On 30 January, the spokesperson for the Yemen Armed Forces Brigadier General, Yahya Saree, announced that a US-made ScanEagle spy drone belonging to the Saudi-led military coalition was shot down on 29 January, while flying over Juba district in Marib province.

Saree said the drone was carrying out a ”hostile operation” in an area that is under the control of the Yemeni army.

The drone is one of many that have been shot down by the Yemeni military in recent months across the country.

The Yemeni army’s locally built  aerial defense systems have proved to be much more superior to the expensive drones that the Saudi-led coalition acquires from US, Chinese and Turkish military contractors.

Some of the drones that have been shot down include the General Atomics manufactured MQ-9 Reaper drones which cost more than $10 million each.

Most of the drones have been shot down in the provinces of Marib and Shabwa. The two provinces have in recent weeks witnessed fierce battles between the Yemeni armed forces and the so-called Giants Brigades, a UAE-backed militia.

On 29 January, a Yemeni army ballistic missile hit a camp housing members of the Giants Brigades in Usaylan district in Shabwa province killing dozens of UAE-backed fighters.

The incident happened a few hours after the Giants Brigade issued statement claiming that they had successfully pushed the Yemen army out of the province and would subsequently be withdrawing from the area to focus on other battle fronts.

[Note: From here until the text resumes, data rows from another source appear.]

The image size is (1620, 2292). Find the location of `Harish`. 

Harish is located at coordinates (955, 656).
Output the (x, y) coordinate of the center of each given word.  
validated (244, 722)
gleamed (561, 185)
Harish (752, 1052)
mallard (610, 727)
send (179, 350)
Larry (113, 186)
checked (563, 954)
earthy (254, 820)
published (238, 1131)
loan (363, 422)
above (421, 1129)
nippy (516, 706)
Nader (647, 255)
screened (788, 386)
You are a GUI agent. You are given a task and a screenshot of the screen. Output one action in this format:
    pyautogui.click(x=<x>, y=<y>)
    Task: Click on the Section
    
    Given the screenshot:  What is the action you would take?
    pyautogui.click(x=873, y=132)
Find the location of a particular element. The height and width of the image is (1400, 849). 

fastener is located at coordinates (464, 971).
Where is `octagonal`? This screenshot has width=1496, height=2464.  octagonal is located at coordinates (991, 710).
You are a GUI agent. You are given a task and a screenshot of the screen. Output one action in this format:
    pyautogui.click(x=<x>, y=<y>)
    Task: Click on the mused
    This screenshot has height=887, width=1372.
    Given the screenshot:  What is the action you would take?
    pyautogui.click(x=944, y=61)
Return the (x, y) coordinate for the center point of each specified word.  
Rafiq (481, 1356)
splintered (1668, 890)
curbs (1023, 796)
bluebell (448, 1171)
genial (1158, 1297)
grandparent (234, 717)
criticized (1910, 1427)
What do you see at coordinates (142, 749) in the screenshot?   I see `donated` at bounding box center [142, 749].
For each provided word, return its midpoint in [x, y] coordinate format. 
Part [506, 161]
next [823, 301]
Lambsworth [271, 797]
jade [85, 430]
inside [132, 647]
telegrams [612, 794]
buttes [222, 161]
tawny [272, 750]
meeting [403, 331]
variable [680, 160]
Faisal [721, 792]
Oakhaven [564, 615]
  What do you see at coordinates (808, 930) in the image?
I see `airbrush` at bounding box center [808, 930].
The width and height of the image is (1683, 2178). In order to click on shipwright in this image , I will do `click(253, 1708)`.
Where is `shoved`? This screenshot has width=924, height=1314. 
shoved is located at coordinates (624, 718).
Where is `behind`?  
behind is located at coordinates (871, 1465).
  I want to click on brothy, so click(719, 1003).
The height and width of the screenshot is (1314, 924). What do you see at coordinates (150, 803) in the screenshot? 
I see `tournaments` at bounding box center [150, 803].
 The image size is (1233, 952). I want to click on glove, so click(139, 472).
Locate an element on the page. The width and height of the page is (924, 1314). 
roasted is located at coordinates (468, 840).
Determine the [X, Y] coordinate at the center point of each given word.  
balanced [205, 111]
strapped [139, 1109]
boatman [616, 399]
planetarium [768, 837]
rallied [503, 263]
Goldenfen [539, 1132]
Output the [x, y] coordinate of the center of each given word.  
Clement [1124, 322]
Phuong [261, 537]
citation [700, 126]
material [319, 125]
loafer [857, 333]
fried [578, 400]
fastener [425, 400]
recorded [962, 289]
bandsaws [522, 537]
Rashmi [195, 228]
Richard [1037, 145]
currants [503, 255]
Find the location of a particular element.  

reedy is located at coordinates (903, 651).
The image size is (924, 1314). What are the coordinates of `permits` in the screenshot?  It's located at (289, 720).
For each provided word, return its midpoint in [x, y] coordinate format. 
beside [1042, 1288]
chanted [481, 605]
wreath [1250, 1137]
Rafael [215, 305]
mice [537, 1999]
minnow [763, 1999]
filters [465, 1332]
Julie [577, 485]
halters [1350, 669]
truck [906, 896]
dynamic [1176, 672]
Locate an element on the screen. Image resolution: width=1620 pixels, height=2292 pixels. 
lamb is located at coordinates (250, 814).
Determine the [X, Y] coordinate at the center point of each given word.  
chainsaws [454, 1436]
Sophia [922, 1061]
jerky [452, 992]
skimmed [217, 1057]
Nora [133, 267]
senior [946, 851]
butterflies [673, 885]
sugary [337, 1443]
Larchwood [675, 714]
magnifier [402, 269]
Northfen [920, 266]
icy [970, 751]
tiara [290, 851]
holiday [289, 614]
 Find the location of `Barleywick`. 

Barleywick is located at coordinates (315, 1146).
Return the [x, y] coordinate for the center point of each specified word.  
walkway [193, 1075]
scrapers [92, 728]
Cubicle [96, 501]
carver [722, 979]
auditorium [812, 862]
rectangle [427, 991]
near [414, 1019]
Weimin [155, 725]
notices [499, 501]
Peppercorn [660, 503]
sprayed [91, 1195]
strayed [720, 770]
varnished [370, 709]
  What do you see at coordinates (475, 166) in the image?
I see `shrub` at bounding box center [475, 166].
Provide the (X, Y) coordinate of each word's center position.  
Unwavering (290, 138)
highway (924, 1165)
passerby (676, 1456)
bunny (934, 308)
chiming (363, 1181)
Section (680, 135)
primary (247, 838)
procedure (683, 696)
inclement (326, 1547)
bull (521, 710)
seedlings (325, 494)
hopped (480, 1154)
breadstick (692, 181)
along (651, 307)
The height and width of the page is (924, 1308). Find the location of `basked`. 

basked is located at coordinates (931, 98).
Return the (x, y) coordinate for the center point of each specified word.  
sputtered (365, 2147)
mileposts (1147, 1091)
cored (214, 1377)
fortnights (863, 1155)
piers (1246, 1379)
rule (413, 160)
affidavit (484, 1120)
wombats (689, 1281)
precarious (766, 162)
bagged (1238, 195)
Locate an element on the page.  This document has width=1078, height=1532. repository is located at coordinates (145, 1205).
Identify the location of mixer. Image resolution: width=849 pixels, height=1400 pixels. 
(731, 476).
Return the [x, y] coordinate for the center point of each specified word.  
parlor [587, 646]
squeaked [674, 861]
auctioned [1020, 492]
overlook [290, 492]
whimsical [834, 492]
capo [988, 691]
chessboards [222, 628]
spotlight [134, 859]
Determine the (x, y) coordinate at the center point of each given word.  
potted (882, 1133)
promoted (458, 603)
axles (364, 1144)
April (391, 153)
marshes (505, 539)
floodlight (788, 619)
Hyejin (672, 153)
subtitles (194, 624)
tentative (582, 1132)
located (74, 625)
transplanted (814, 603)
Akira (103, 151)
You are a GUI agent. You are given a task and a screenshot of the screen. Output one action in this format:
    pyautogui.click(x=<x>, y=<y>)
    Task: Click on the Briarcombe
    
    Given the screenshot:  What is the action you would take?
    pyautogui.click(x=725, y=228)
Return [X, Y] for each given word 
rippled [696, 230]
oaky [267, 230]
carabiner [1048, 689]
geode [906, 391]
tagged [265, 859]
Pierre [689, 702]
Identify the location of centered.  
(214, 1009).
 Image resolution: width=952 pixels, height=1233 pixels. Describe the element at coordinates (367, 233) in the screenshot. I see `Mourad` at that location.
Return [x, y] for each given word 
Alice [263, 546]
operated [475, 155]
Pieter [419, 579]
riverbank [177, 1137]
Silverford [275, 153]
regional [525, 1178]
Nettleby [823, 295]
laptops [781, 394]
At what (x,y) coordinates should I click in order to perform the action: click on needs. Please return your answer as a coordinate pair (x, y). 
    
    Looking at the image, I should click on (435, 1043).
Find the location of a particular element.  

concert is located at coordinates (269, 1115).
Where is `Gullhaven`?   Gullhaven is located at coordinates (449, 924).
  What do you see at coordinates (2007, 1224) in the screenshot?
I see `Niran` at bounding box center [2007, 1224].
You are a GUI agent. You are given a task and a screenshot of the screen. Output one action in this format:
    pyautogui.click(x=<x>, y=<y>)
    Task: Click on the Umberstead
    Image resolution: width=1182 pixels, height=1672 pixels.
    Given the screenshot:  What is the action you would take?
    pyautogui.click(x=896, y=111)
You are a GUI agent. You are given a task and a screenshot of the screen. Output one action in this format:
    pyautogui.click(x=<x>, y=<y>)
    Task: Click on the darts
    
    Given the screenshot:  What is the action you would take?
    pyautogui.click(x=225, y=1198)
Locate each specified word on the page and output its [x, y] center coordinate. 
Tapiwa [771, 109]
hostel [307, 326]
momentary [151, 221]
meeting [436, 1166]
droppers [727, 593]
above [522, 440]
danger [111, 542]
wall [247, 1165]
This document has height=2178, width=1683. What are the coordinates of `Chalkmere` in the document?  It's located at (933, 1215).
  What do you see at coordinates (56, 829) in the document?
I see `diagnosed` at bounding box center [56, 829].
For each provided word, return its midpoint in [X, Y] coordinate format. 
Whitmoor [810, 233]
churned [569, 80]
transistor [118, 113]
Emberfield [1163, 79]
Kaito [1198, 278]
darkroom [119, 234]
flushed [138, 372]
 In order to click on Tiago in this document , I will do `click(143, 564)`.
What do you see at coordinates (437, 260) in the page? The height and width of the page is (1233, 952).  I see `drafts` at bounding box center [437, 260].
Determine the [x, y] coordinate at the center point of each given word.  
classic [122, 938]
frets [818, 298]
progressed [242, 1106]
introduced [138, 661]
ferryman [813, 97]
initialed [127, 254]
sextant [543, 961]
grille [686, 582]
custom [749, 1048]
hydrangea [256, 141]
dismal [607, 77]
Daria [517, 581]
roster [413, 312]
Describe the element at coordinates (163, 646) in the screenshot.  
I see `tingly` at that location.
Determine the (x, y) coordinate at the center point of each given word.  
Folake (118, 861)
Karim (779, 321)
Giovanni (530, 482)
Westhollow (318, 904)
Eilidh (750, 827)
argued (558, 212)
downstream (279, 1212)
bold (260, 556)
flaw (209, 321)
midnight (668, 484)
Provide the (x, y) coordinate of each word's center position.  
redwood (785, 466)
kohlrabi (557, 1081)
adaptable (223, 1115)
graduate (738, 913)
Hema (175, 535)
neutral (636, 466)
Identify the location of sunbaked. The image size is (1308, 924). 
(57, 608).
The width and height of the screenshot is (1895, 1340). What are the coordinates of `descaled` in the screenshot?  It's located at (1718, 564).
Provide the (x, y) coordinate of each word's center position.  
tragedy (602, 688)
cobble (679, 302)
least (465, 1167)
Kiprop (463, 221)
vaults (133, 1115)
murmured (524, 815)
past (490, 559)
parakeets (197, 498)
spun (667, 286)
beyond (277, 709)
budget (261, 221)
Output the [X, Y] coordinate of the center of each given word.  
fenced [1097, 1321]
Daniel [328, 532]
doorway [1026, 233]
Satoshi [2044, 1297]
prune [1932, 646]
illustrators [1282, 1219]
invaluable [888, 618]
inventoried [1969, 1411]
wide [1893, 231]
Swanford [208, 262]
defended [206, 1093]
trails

Yemen has been gripped by a seven-year long conflict that broke out in January 2015 when Saudi-Arabia, alongside its allies and with the support of the US government, invaded the impoverished country with the aim of destroying the Ansarallah resistance movement and restoring the government of former Saudi-backed president Abdrabbuh Mansour Hadi.

The war has killed more than 230,000 people, directly and indirectly, through diseases caused by the lack of proper access to health services and clean water due to airstrikes on hospitals and water wells by the Saudi-led coalition.